List which contracts belong to this system. Set active: false to disable a contract without deleting it.

Example: Contract registry

contracts:
  - path: bronze/events_v1.0.yaml
    entity: events
    layer: bronze
    active: true

  - path: silver/sessions_v1.0.yaml
    entity: sessions
    layer: silver
    active: true

  - path: gold/dim_users_v1.0.yaml
    entity: dim_users
    layer: gold
    active: false    # Disabled — won't run in pipeline

External Sources (Cross-Domain Lineage)

When your domain consumes tables from another domain's pipeline, declare them here so the DAG shows the full data lineage across teams.

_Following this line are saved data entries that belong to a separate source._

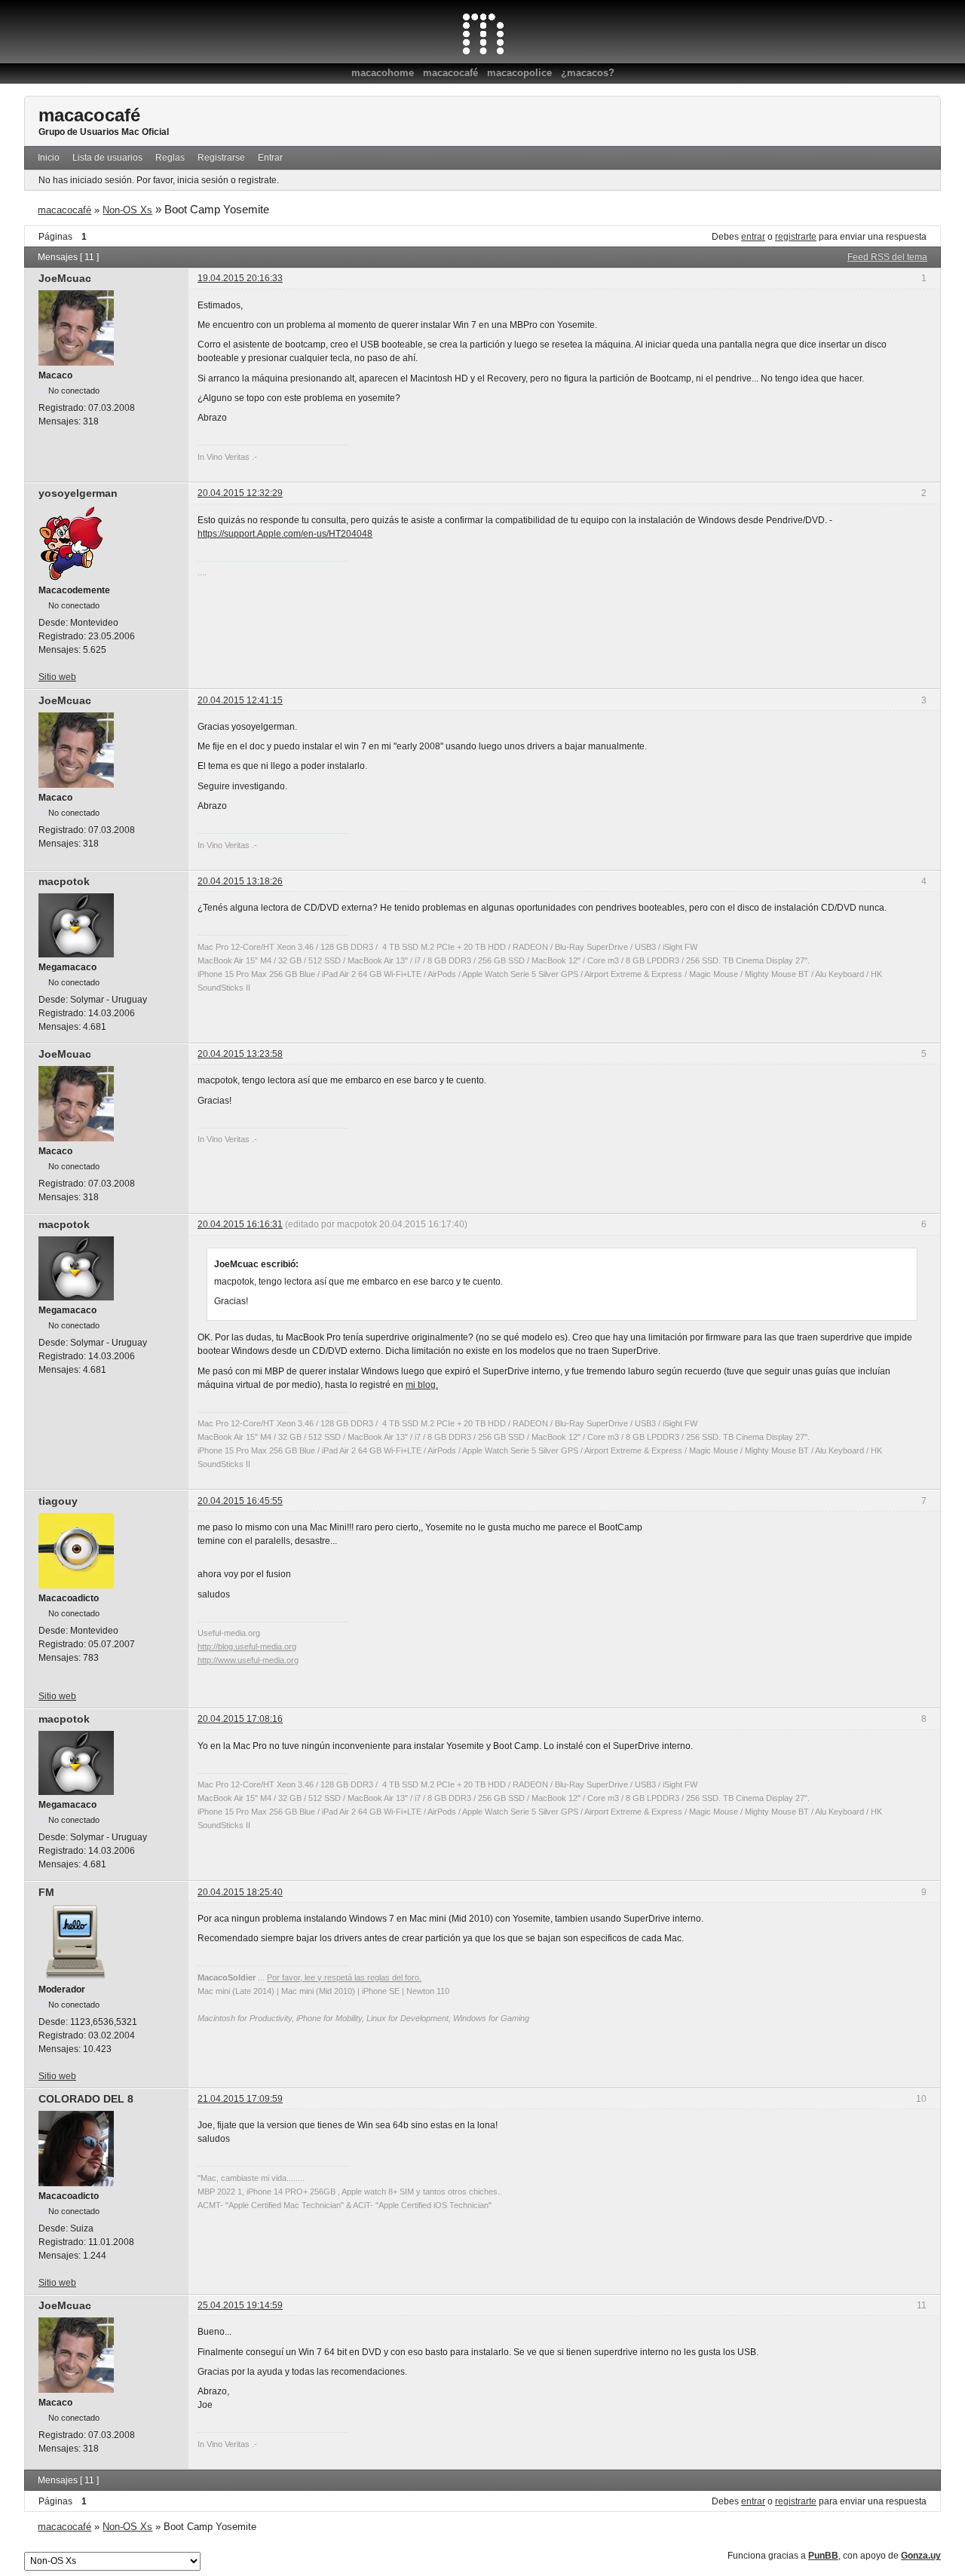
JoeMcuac (64, 278)
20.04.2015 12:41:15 (240, 700)
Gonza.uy (921, 2555)
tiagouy (58, 1501)
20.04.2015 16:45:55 (240, 1501)
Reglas (170, 157)
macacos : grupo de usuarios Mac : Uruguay (483, 34)
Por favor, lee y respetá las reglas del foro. (344, 1977)
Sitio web (57, 677)
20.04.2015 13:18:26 (240, 881)
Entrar (270, 157)
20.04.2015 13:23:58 (240, 1054)
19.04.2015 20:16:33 (240, 278)
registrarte (795, 236)
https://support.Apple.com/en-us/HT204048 (285, 533)
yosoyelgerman (78, 493)
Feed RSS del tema (887, 257)
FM (46, 1892)
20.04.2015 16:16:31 (240, 1224)
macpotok (64, 881)
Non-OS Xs (127, 210)
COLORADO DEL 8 (85, 2099)
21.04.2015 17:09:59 (240, 2099)
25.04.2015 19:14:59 (240, 2305)
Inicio (49, 157)
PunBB (823, 2555)
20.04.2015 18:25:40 (240, 1892)
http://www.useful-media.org (248, 1660)
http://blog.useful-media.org (247, 1646)
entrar (753, 236)
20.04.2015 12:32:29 (240, 493)
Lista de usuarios (107, 157)
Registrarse (221, 157)
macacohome (382, 72)
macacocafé (450, 72)
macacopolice (519, 72)
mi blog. (422, 1385)
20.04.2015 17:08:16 (240, 1719)
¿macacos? (587, 72)
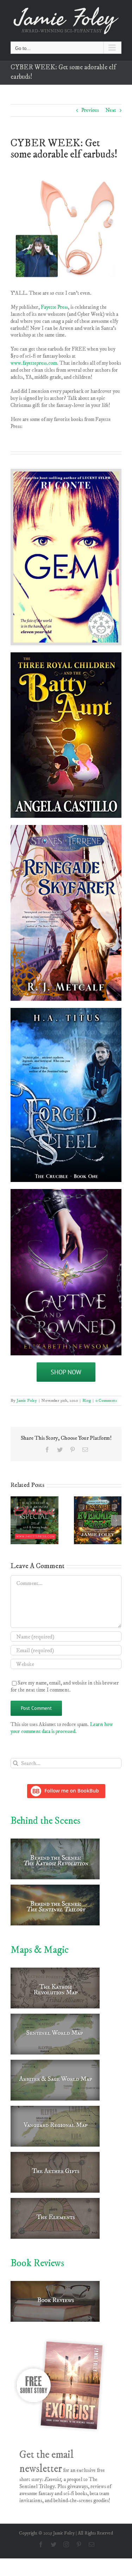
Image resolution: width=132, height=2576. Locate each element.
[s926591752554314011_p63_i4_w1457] (66, 471)
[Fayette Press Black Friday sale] (34, 1499)
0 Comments (106, 1400)
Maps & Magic (40, 1950)
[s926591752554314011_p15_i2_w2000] (66, 827)
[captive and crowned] (66, 1191)
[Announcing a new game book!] (98, 1499)
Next (110, 110)
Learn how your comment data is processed (62, 1728)
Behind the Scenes (45, 1821)
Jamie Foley (27, 1400)
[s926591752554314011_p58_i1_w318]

Why this matters: Without this, your data lineage stops at your domain boundary. With it, you can trace data from its origin all the way through to your final dashboard — even across team boundaries.

Example: Cross-domain source declaration

external_sources:
  - name: "silver_crm_customers"
    catalog_path: "catalog.silver.crm_customers"
    source_domain: "sales/crm"
    consumed_by: ["gold_customer_360"]

External nodes appear in the DAG with dashed borders. LakeLogic does not orchestrate the external pipeline — this is metadata-only for lineage tracking.